_EXERCISE AIM_: Return exactly the lines of the records below, starting at the line that contains "Go to previous" and ending at the line that contains "This screenshot has height=262, width=458.", with both of those lines kept.

Stored dataset items:
□ □ □
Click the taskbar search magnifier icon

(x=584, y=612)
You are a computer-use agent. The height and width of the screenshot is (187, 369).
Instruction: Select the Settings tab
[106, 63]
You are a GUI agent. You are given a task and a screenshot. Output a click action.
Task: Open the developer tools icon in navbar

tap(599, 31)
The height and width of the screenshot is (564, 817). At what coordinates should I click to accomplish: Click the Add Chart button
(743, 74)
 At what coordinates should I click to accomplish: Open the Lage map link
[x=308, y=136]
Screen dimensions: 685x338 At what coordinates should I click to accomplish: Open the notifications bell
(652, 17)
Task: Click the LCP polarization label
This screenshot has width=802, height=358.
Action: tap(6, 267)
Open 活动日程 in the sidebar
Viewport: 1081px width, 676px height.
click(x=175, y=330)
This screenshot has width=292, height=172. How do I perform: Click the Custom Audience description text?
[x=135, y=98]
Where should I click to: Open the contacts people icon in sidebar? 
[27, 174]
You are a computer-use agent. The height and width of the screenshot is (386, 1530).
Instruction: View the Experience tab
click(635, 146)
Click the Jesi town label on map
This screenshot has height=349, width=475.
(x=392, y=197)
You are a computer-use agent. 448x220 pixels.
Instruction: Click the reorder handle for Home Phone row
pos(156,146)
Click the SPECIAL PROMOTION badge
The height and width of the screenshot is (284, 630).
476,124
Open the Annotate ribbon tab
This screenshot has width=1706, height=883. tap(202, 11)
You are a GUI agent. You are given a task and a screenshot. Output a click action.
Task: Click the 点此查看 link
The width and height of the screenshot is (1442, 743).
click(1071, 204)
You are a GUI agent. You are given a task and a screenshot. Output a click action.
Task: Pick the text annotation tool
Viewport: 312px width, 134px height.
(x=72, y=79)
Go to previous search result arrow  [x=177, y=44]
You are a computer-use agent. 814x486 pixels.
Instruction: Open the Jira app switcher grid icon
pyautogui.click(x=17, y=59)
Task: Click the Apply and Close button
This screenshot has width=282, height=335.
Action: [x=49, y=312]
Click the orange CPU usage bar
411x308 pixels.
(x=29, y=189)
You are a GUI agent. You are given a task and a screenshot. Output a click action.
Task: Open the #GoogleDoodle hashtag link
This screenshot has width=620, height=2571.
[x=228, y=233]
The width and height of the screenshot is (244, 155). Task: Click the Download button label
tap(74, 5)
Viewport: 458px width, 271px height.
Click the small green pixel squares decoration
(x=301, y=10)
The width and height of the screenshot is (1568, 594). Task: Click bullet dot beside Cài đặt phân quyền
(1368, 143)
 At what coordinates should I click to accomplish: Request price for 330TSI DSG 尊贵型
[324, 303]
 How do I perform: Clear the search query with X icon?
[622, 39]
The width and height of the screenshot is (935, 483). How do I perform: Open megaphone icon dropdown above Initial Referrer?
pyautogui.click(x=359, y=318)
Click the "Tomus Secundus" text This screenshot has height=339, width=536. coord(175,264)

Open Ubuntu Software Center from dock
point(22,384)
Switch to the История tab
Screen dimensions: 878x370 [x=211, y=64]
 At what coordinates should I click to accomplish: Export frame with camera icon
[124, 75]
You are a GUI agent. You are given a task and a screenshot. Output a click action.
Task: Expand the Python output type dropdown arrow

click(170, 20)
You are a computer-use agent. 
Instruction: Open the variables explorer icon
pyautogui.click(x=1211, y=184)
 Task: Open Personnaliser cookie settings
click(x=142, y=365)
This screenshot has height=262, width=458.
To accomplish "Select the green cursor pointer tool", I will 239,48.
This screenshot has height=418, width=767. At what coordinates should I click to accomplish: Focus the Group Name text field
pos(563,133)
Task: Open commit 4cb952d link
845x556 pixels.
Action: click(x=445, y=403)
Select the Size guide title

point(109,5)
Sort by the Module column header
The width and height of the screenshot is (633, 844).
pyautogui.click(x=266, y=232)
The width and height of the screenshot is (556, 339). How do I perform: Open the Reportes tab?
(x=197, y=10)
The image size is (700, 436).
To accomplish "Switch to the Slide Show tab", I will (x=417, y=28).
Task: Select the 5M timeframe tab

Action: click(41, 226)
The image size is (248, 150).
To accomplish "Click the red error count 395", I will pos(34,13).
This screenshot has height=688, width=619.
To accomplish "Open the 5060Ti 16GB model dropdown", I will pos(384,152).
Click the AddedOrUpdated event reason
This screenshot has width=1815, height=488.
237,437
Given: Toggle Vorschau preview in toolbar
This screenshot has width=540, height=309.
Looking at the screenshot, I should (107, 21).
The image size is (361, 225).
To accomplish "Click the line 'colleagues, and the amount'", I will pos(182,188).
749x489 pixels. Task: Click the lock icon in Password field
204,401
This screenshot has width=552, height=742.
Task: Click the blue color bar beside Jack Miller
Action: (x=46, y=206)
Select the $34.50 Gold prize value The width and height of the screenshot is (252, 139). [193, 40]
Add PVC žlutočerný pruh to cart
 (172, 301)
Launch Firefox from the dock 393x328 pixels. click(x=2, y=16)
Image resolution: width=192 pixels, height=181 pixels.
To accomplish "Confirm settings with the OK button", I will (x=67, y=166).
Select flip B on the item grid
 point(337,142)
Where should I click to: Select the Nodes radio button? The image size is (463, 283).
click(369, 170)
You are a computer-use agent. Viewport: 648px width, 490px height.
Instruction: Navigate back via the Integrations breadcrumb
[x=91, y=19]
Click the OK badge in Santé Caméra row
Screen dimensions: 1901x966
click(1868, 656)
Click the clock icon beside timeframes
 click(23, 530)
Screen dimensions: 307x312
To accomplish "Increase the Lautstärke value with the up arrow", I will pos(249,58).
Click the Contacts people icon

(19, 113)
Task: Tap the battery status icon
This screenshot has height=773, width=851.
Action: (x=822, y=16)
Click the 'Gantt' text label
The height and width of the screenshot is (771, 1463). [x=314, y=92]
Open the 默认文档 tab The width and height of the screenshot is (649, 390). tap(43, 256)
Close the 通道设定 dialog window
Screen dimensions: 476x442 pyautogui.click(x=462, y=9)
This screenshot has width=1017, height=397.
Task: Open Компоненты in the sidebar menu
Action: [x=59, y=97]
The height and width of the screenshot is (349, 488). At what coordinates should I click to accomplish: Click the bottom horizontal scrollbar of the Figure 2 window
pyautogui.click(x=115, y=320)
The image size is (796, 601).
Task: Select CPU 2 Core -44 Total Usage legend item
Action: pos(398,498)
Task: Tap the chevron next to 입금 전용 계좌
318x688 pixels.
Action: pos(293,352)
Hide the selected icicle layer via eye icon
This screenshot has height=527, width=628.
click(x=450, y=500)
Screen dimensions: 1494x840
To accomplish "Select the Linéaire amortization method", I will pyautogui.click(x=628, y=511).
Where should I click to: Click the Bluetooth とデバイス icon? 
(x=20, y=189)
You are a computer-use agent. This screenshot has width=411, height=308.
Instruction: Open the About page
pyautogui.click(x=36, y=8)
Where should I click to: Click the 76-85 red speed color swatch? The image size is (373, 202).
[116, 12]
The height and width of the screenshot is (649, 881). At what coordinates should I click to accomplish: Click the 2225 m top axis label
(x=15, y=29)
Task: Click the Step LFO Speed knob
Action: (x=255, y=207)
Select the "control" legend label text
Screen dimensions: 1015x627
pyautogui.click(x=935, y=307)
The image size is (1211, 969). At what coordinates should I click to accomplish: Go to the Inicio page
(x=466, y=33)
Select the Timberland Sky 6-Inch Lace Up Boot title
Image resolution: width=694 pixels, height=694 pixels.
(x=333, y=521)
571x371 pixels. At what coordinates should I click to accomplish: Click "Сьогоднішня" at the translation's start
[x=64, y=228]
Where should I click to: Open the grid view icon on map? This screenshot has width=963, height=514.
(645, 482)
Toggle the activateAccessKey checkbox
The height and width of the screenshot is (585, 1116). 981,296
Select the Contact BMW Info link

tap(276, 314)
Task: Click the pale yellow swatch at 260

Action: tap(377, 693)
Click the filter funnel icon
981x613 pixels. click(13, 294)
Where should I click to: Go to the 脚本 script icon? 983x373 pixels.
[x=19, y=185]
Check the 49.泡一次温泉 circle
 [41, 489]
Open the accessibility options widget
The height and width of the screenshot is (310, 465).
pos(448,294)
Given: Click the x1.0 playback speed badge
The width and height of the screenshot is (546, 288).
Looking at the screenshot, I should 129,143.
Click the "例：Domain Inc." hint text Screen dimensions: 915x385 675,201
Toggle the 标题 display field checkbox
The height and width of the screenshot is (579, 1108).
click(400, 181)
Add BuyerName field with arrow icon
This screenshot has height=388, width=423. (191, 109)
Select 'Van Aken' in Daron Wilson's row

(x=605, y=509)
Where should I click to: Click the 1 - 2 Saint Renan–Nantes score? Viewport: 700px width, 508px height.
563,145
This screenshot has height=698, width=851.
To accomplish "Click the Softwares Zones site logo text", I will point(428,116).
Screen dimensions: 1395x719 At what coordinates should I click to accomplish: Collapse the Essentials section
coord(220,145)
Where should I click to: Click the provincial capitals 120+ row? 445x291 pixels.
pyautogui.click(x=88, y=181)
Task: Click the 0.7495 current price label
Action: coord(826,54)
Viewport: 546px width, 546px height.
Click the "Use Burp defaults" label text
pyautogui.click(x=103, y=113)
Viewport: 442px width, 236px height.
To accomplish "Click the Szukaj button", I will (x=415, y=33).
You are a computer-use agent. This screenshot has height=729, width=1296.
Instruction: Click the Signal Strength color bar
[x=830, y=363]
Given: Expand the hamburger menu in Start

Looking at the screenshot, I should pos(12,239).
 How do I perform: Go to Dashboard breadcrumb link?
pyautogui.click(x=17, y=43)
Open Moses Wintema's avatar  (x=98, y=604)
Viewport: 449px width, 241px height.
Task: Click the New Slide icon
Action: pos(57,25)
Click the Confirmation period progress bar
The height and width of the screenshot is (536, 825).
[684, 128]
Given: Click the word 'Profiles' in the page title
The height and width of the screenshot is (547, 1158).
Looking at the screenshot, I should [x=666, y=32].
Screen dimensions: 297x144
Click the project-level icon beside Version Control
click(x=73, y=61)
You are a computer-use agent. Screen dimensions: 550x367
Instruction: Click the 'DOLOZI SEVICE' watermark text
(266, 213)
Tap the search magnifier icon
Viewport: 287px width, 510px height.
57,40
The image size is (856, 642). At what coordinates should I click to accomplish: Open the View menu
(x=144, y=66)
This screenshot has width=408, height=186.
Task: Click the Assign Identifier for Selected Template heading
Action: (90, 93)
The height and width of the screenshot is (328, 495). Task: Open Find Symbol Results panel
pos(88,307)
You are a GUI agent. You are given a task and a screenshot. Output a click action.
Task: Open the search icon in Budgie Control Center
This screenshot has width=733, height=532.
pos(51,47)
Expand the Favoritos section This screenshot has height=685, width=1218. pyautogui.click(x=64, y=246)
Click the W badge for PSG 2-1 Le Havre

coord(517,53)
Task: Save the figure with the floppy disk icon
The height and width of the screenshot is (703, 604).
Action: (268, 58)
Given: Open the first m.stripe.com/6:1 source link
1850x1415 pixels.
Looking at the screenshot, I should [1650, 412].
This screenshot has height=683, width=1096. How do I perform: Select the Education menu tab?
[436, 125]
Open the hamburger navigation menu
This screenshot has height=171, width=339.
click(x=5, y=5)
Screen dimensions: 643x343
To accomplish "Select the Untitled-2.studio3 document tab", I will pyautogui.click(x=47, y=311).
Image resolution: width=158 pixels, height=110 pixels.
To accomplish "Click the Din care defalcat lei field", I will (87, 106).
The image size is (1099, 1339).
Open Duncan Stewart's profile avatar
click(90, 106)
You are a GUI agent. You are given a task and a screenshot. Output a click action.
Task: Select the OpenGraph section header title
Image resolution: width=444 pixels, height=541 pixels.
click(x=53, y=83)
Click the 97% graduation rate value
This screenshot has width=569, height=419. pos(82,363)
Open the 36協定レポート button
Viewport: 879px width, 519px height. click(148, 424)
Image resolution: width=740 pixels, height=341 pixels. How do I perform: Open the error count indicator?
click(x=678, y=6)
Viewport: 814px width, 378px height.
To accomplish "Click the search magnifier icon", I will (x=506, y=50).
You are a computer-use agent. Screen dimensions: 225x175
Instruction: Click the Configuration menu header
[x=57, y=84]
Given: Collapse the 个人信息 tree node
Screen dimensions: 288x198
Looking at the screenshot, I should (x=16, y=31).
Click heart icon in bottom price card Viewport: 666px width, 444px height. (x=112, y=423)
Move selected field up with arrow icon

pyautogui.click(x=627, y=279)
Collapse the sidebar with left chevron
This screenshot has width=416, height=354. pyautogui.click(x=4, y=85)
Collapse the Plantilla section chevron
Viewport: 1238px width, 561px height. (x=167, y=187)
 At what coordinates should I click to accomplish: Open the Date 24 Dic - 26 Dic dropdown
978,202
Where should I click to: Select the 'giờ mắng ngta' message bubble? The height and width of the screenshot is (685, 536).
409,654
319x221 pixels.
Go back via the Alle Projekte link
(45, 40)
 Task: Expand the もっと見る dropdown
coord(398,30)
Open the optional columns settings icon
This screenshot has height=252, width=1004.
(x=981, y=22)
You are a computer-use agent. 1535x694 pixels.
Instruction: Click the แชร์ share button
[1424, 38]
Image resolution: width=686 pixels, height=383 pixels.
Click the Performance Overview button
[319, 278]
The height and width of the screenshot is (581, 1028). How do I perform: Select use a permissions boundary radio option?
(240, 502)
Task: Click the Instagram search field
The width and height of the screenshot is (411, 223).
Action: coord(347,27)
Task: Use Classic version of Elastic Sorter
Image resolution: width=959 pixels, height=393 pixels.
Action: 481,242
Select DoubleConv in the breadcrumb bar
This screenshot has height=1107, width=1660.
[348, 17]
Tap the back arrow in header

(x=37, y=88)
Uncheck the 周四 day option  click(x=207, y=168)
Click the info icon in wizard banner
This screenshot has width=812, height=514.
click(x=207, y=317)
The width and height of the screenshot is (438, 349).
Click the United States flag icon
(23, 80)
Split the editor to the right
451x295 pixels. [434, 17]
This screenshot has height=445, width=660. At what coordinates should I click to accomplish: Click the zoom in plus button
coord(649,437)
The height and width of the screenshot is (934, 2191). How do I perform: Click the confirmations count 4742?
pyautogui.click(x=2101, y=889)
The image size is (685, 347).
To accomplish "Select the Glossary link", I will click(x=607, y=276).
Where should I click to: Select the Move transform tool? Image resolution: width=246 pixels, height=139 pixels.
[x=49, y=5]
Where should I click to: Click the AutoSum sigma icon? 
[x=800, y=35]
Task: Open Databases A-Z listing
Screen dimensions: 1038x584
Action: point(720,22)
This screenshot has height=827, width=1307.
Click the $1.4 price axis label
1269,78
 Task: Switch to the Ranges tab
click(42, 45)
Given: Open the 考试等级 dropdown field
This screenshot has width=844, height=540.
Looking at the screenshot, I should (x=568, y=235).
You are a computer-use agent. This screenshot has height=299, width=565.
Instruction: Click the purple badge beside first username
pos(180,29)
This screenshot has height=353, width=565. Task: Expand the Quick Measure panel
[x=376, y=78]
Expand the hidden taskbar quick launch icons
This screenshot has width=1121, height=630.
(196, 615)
□ □ □
_SOLUTION BELOW_:
Go to previous search result arrow  [x=177, y=44]
You are a computer-use agent. 814x486 pixels.
Instruction: Open the Jira app switcher grid icon
pyautogui.click(x=17, y=59)
Task: Click the Apply and Close button
This screenshot has width=282, height=335.
Action: [x=49, y=312]
Click the orange CPU usage bar
411x308 pixels.
(x=29, y=189)
You are a GUI agent. You are given a task and a screenshot. Output a click action.
Task: Open the #GoogleDoodle hashtag link
This screenshot has width=620, height=2571.
[x=228, y=233]
The width and height of the screenshot is (244, 155). Task: Click the Download button label
tap(74, 5)
Viewport: 458px width, 271px height.
Click the small green pixel squares decoration
(x=301, y=10)
The width and height of the screenshot is (1568, 594). Task: Click bullet dot beside Cài đặt phân quyền
(1368, 143)
 At what coordinates should I click to accomplish: Request price for 330TSI DSG 尊贵型
[324, 303]
 How do I perform: Clear the search query with X icon?
[622, 39]
The width and height of the screenshot is (935, 483). How do I perform: Open megaphone icon dropdown above Initial Referrer?
pyautogui.click(x=359, y=318)
Click the "Tomus Secundus" text This screenshot has height=339, width=536. coord(175,264)

Open Ubuntu Software Center from dock
point(22,384)
Switch to the История tab
Screen dimensions: 878x370 [x=211, y=64]
 At what coordinates should I click to accomplish: Export frame with camera icon
[124, 75]
You are a GUI agent. You are given a task and a screenshot. Output a click action.
Task: Expand the Python output type dropdown arrow

click(170, 20)
You are a computer-use agent. 
Instruction: Open the variables explorer icon
pyautogui.click(x=1211, y=184)
 Task: Open Personnaliser cookie settings
click(x=142, y=365)
This screenshot has height=262, width=458.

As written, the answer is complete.